▸ **Element and text location data**
-- start --
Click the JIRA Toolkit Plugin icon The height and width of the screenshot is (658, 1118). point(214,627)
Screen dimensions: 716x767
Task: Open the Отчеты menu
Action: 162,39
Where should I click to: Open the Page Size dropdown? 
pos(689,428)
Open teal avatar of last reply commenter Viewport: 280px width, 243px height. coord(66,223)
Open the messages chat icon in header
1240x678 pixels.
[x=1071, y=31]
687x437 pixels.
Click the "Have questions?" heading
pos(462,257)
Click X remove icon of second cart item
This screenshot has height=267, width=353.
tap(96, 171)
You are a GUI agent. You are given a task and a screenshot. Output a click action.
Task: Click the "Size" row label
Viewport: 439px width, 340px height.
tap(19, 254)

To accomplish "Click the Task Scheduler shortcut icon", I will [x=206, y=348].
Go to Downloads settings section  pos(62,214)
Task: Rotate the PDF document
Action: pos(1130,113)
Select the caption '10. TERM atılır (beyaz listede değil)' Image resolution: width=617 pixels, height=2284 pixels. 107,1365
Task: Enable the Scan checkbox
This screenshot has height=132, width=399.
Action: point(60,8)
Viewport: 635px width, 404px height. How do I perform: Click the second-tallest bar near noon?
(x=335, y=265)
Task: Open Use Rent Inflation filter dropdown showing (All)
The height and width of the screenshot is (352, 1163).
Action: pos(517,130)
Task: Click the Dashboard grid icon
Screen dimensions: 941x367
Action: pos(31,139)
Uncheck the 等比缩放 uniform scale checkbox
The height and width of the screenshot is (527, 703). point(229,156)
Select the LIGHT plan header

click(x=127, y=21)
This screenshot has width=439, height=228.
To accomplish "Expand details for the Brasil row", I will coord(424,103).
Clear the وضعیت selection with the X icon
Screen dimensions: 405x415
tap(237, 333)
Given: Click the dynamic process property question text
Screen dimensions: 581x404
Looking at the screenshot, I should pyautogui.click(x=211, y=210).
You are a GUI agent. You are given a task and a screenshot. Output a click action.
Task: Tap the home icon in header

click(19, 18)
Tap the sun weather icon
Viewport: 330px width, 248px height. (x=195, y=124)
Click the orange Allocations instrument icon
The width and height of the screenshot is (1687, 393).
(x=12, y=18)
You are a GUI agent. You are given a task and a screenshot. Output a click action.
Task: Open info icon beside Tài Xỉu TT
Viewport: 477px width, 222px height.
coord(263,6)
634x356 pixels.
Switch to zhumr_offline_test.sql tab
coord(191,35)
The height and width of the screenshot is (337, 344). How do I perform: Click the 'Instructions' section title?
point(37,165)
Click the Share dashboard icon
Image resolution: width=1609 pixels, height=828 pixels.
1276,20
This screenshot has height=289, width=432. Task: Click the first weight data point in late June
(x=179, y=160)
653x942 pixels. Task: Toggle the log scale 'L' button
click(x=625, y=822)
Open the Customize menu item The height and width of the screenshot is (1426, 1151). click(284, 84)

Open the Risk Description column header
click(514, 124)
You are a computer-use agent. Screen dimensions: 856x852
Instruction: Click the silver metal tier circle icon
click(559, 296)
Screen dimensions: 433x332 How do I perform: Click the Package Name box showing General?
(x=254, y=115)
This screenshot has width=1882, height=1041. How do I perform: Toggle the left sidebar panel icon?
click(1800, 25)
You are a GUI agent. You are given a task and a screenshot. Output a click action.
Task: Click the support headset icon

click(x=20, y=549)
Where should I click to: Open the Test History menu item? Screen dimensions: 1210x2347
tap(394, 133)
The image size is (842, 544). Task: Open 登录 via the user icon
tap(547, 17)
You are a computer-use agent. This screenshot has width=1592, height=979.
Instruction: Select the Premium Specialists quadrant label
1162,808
-- end --
▸ **Short exercise**
Can you write out, word for word, the lines of the items from the one containing "This screenshot has width=439, height=228." through the end of the items, with both ends included?

▸ **Correct response**
This screenshot has width=439, height=228.
To accomplish "Expand details for the Brasil row", I will coord(424,103).
Clear the وضعیت selection with the X icon
Screen dimensions: 405x415
tap(237, 333)
Given: Click the dynamic process property question text
Screen dimensions: 581x404
Looking at the screenshot, I should pyautogui.click(x=211, y=210).
You are a GUI agent. You are given a task and a screenshot. Output a click action.
Task: Tap the home icon in header

click(19, 18)
Tap the sun weather icon
Viewport: 330px width, 248px height. (x=195, y=124)
Click the orange Allocations instrument icon
The width and height of the screenshot is (1687, 393).
(x=12, y=18)
You are a GUI agent. You are given a task and a screenshot. Output a click action.
Task: Open info icon beside Tài Xỉu TT
Viewport: 477px width, 222px height.
coord(263,6)
634x356 pixels.
Switch to zhumr_offline_test.sql tab
coord(191,35)
The height and width of the screenshot is (337, 344). How do I perform: Click the 'Instructions' section title?
point(37,165)
Click the Share dashboard icon
Image resolution: width=1609 pixels, height=828 pixels.
1276,20
This screenshot has height=289, width=432. Task: Click the first weight data point in late June
(x=179, y=160)
653x942 pixels. Task: Toggle the log scale 'L' button
click(x=625, y=822)
Open the Customize menu item The height and width of the screenshot is (1426, 1151). click(284, 84)

Open the Risk Description column header
click(514, 124)
You are a computer-use agent. Screen dimensions: 856x852
Instruction: Click the silver metal tier circle icon
click(559, 296)
Screen dimensions: 433x332 How do I perform: Click the Package Name box showing General?
(x=254, y=115)
This screenshot has width=1882, height=1041. How do I perform: Toggle the left sidebar panel icon?
click(1800, 25)
You are a GUI agent. You are given a task and a screenshot. Output a click action.
Task: Click the support headset icon

click(x=20, y=549)
Where should I click to: Open the Test History menu item? Screen dimensions: 1210x2347
tap(394, 133)
The image size is (842, 544). Task: Open 登录 via the user icon
tap(547, 17)
You are a computer-use agent. This screenshot has width=1592, height=979.
Instruction: Select the Premium Specialists quadrant label
1162,808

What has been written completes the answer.